Note that all facets are simplices.

A deltatope is a polytope whose all cells are regular simplices (a priori not necessarily having the same size). Every polygon, being regular or not, is a 2-deltatope by definition. There are 8 convex 3-deltatopes or deltahedra (regular tetrahedron, regular octahedron, regular icosahedron, regular triangular bipyramid, regular pentagonal bipyramid and three others), 5 convex 4-deltatopes (regular 5-cell, regular 16-cell, regular 600-cell, regular tetrahedral bipyramid and regular icosahedral bipyramid) and 3 in dimension d >= 5 (regular d-simplex, regular d-orthoplex and regular bipyramid on a (d-1)-simplex base). Note that the regular orthoplex is the regular bipyramid on a hypercube base. It turns out that all cells of a deltatope are congruent (i.e., having the same size) in all nontrivial dimensions (dimension >= 3). See Dr. Richard Klitzing's answer to the Math Overflow question "4-polytopes with only one kind of regular facet" for dimension 4, and Gjergji Zaimi's answer to the question "Convex deltahedra in higher dimensions" for dimension >= 5.

More generally, a convex polytope whose all cells are regular polytopes of the same kind is either regular or a deltatope. See the article of Roswitha Blind.

The symmetry group of the bipyramid on an n-simplex base, generated by the symmetries of the n-simplex and the vertical reflexion that commute, is S_{n+1} X C_2 (with Coxeter notation [2,3^(n-1)]). See the Math Stack Exchange link.

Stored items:
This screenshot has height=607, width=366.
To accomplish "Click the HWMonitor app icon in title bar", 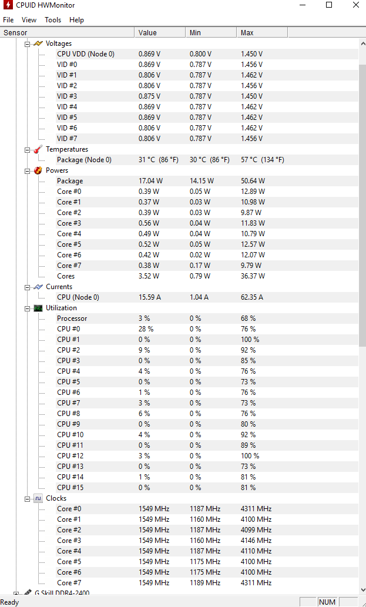I will [8, 5].
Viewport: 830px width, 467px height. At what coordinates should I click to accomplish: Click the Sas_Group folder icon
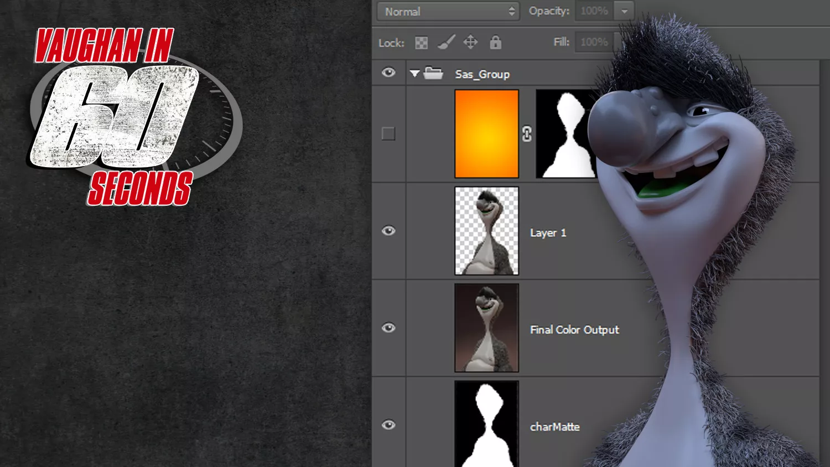click(x=433, y=74)
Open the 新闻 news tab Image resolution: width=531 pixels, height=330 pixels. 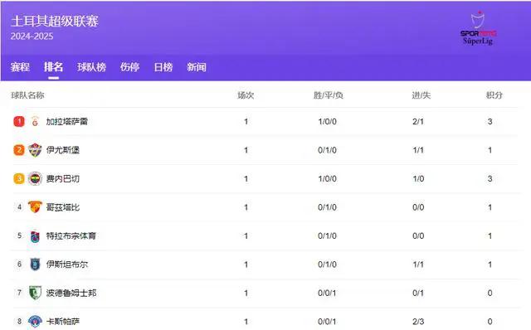[x=197, y=67]
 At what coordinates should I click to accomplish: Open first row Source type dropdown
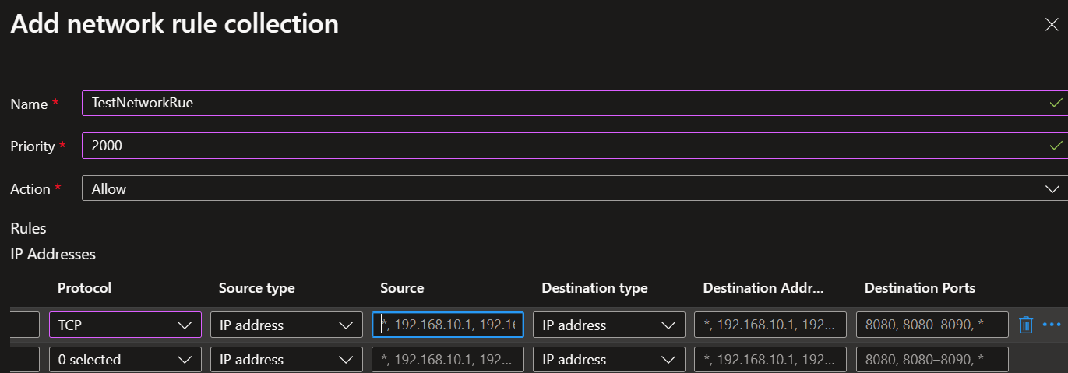coord(287,325)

◆ What to do:
1. In the deltatope passage above the listing, write out everything from "More generally, a" down to "of Roswitha Blind.".
2. Summarize the deltatope passage, which comes before the listing, in two sentences.
3. Answer these questions from the deltatope passage that precedes the listing, one line each:
(a) How many convex 4-deltatopes are there?
(b) Whose article is cited for the claim that a convex polytope whose cells are all regular polytopes of the same kind is either regular or a deltatope?
(c) What is the symmetry group of the bipyramid on an n-simplex base?

◆ Solutions for each task:
1.
More generally, a convex polytope whose all cells are regular polytopes of the same kind is either regular or a deltatope. See the article of Roswitha Blind.

2. A deltatope is a polytope whose cells are all regular simplices. There are 8 convex deltahedra in dimension 3, 5 convex deltatopes in dimension 4, and 3 in each dimension from 5 up, and in every dimension from 3 up all cells of a deltatope are congruent.

3.
(a) There are 5 convex 4-deltatopes.
(b) The article of Roswitha Blind is cited.
(c) It is S_{n+1} X C_2, with Coxeter notation [2,3^(n-1)].